No line before the one holding "Task: Click the RM20.00 price button" is wanted; restate word for word that line and all lines after it to the end of the entries, excluding pictures.

=== Collected data ===
○ ○ ○ ○
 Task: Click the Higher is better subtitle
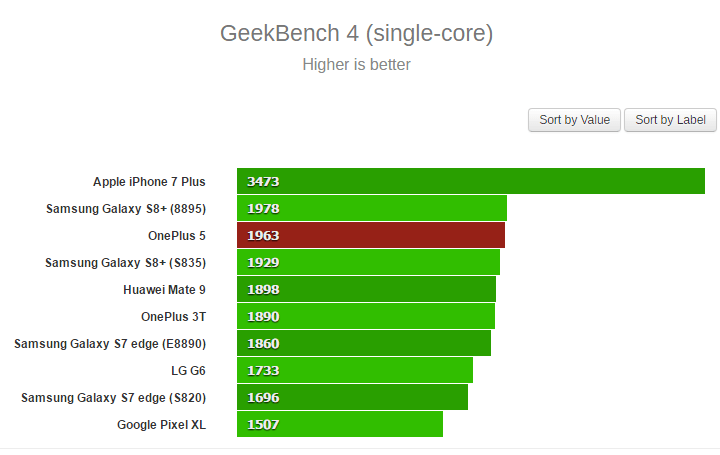click(x=356, y=64)
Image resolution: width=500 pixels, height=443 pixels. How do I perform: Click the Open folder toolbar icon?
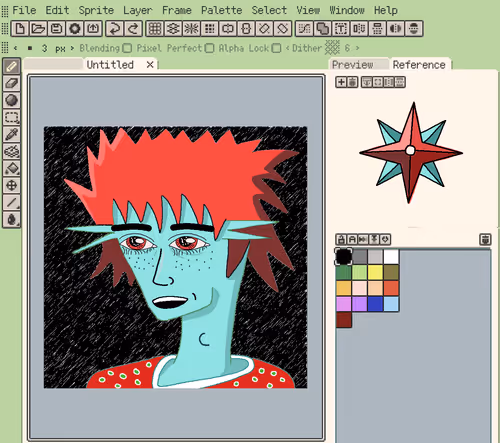click(x=38, y=29)
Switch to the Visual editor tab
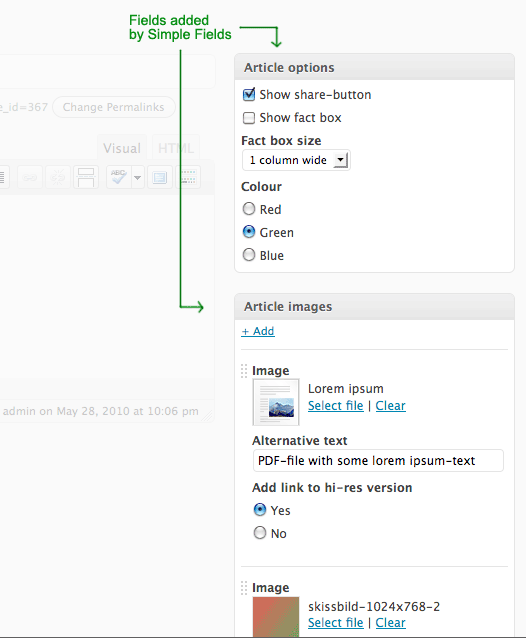The height and width of the screenshot is (638, 526). tap(122, 148)
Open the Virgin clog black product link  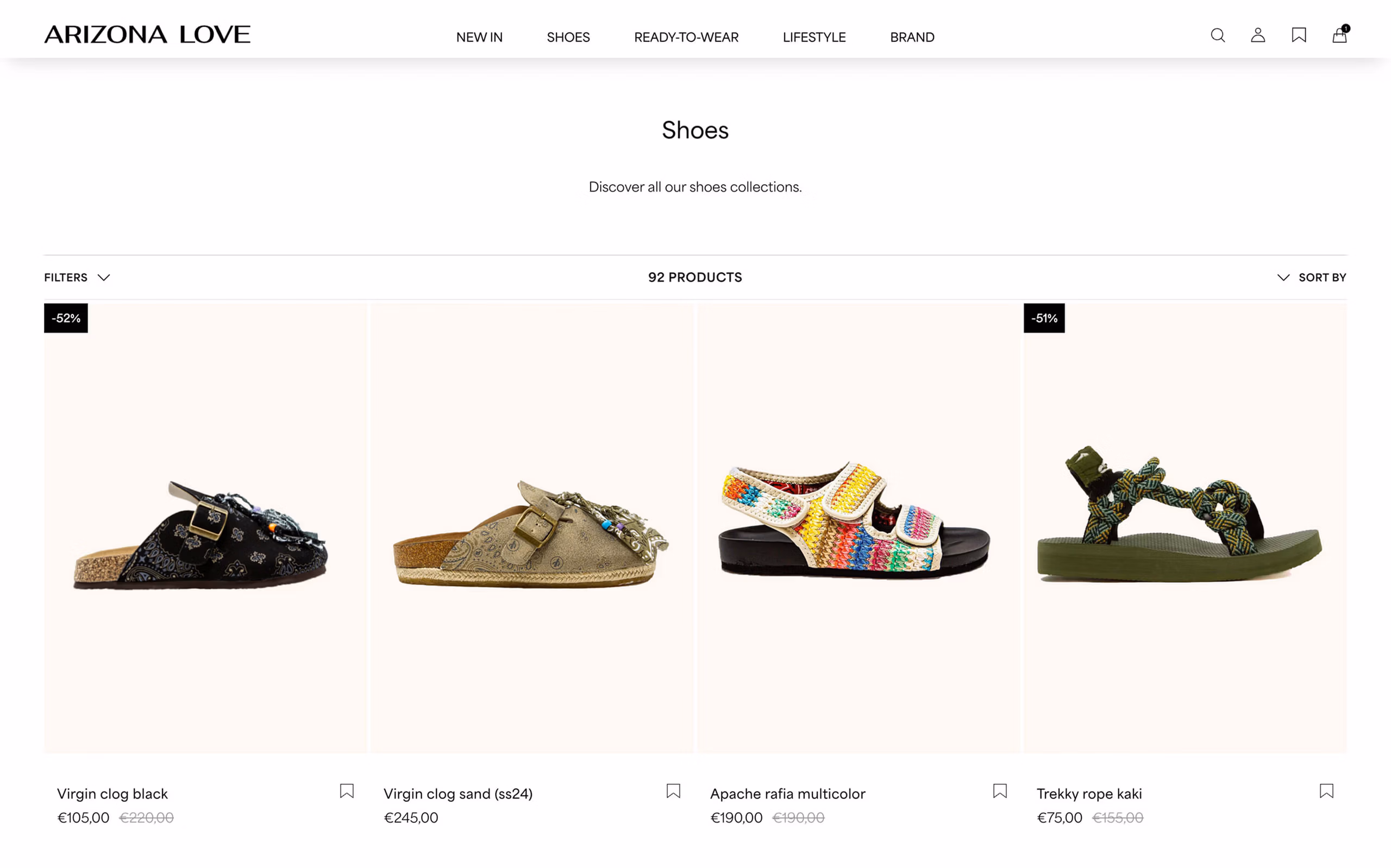click(112, 794)
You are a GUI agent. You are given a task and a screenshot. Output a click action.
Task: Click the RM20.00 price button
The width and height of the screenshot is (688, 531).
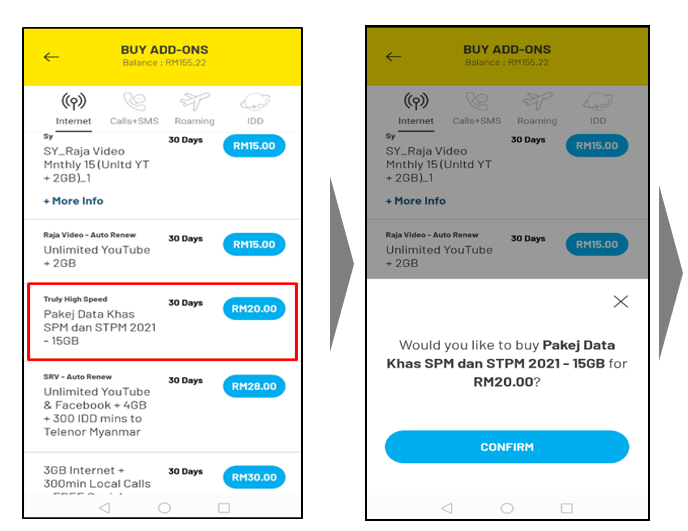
○ ○ ○ ○
=== Output for this task ===
Task: Click the RM20.00 price button
The width and height of the screenshot is (688, 531).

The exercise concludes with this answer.